Zeit des Nationalsozialismus | Zweiter Weltkrieg | Nachkriegszeit | Heidelberg nach 1955

Zeit des Nationalsozialismus

Kurz nach der Machtergreifung der Nationalsozialisten am 30. Januar 1933 begann auch in Heidelberg die organisierte Diskriminierung von Juden und anderen "Nichtariern". Am 5. April 1933 gab Reichskommissar Robert Wagner in vorauseilendem Gehorsam den "badischen Judenerlass" heraus, zwei Tage vor den entsprechenden Reichsgesetzen. Er leitete die Zwangsbeurlaubung aller "nichtarischen" Beamten ein. Während der Nationalsozialismus unter der Heidelberger Stadtbevölkerung einen recht starken Rückhalt genoss, waren antisemitische Tendenzen an der Ruprecht-Karls-Universität, anders als an manchen anderen Hochschulen, nicht verbreitet gewesen. Unter anderem deshalb war in Heidelberg der Anteil an Hochschullehrern jüdischer Herkunft besonders hoch, bis am 7. April 1933 alle "Nichtarier" im öffentlichen Dienst gegen ihren Willen in den Ruhestand geschickt wurden. Bis 1939 verlor die Universität ein Drittel ihres Lehrkörpers aus rassischen oder politischen Gründen.
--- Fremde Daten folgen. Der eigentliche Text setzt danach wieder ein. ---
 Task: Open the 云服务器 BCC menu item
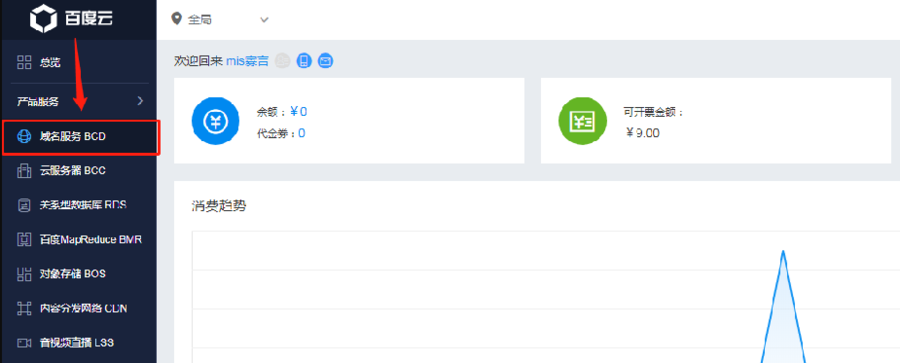[x=79, y=171]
Während Pläne der Nationalsozialisten, Heidelberg als "Reichsausbauort" im monumentalen Zuschnitt mit Aufmarschstraßen und einem Festspielhaus umzugestalten, nicht verwirklicht wurden, hinterließen sie als sichtbarste bauliche Hinterlassenschaft die Thingstätte auf dem Heiligenberg. Dabei handelt es sich um eine Freilichtbühne nach dem Vorbild griechischer Theater an der Stelle einer angeblichen germanischen Kultstätte. Sie wurde zwischen 1934 und 1935 vom Reichsarbeitsdienst und Heidelberger Studenten errichtet und wurde für Propagandaveranstaltungen genutzt. Ebenfalls während der Zeit des Nationalsozialismus entstand der Ehrenfriedhof für die Gefallenen des Ersten Weltkrieges oberhalb des Bergfriedhofs.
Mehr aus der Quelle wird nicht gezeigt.